Messagepar yann sur Sam 5 Déc 2015 10:48

Les Zindignés - No 30 – Décembre 2015


Trompe l’œil

Tropicale autoroute


Face à l’emballement climatique sur lequel « la communauté internationale » n’aura probablement pas la volonté de peser vraiment comme la preuve en sera bientôt dramatiquement administrée à Paris/Le Bourget, un autre emballement – largement responsable du premier – déroule ses effets désastreux : la frénétique mise en chantier de projets pharaoniques d’aménagement. Ces chantiers sont impulsés par des élus nationaux et/ou locaux incapables d’imaginer les moyens de contenir les effets dévastateurs du « modèle » productiviste de la Croissance sans fin. Leur réalisation est souvent confiée aux mastodontes du BTP. Ainsi, à la Réunion, deux firmes de « taille mondiale » sont unies pour la réalisation de la Nouvelle Route du Littoral (NRL) dont l’acronyme enjôleur tente de cacher que le département français du bout du monde ne saurait demeurer à l’écart du Progrès par la démesure. Là comme ailleurs en métropole , le dossier est entaché d’irrégularités administratives et juridiques.

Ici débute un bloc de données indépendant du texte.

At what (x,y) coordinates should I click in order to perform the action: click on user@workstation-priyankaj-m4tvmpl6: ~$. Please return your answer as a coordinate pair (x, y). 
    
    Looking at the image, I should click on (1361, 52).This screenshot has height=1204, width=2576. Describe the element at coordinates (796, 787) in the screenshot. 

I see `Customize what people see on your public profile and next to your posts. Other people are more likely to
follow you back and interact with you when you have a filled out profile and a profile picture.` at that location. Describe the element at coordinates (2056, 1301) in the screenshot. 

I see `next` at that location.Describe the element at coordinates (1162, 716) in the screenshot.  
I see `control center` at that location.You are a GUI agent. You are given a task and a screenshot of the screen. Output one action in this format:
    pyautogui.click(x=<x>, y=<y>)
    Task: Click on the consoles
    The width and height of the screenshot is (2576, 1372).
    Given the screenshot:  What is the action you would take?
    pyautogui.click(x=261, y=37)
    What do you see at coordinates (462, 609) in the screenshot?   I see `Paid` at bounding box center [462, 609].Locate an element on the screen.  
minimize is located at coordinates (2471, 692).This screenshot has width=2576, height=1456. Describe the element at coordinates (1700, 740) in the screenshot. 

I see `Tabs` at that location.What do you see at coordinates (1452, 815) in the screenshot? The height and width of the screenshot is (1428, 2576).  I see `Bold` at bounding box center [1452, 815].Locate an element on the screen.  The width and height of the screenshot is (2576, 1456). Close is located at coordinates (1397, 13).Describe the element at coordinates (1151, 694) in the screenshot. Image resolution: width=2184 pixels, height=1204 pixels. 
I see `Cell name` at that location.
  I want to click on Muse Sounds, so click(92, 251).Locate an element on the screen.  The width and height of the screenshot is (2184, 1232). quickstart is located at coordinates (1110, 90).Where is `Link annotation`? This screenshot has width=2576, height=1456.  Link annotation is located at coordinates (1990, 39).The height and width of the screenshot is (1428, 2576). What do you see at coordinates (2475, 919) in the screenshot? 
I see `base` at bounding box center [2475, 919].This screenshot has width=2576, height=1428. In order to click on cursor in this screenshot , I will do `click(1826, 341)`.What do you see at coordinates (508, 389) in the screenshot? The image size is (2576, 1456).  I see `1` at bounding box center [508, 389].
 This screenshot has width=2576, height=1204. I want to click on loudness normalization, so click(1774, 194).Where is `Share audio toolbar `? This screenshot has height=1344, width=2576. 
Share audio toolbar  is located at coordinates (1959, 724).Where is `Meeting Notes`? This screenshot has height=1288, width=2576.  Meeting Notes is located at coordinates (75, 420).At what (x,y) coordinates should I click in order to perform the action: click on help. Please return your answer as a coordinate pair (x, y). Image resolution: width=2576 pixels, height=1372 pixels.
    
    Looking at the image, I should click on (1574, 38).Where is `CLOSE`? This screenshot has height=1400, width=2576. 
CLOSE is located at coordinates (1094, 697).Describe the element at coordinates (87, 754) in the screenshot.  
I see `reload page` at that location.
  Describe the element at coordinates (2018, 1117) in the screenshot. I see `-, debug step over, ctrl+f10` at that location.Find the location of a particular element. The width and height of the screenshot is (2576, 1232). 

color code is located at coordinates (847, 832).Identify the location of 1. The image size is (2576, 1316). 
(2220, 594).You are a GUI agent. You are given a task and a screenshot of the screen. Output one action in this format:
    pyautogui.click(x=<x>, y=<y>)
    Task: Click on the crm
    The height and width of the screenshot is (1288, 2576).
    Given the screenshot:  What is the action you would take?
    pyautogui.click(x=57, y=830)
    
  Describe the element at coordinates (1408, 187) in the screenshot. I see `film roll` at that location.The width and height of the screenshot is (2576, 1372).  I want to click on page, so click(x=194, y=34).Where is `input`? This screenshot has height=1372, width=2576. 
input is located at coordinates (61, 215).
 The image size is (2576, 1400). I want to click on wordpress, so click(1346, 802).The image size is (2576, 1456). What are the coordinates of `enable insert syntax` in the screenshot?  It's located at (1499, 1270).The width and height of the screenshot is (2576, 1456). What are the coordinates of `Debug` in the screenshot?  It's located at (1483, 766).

Longue de douze kilomètres, avec un coût officiellement affiché de 1,6 milliards d’euros pour les déplacements quotidiens de quelques trente mille automobilistes, la nouvelle route du littoral, « enjambant » l'océan Indien, comportera un ensemble de digues et de viaducs solidement ancrés afin de résister à la force des typhons survenant dans cette région. La NRL doit relier le nord à l'ouest de La Réunion, en s'éloignant largement du tracé actuel de la route située au pied d'une falaise et menacée par des éboulements. L'ouvrage nécessitera l'utilisation de dix-huit millions de tonnes de roches. Mais, Les projets de carrières dédiés à la NRL ont été abandonnés les uns après les autres, sans grande surprise, face à la mobilisation des riverains. Les risques d’érosion et de destructions d’écosystèmes liés à ces « chantiers dans le chantier » sont dénoncés, alors que la Réunion tend déjà à voir son littoral passablement grignoté par la mer. Les pierres pourraient être importés de l'île voisine de Madagascar. Ce dernier aspect suscite cependant lui aussi un vif débat à La Réunion, en plus d'avoir d'ores et déjà fait l'objet d'un avis négatif du conseil national de protection de la nature. Un autre débat concerne le coût exorbitant du projet : les 133 millions par kilomètre initialement affichés)) seront inévitablement dépassés. La Cour régionale des comptes estime d’ores-et-déjà que le projet pourrait atteindre globalement 2 milliards d’euros. D’autres annonces jugées sérieuses font état d’une facture susceptible de grimper jusqu’à 4,3 milliards. La route des Tamarins, dernier ouvrage routier d’envergure construit dans l’île, pourtant nettement moins soumis aux éléments naturels, avait déjà outrepassé son budget initial de 75%, portant son coût définitif à un milliard d’euros.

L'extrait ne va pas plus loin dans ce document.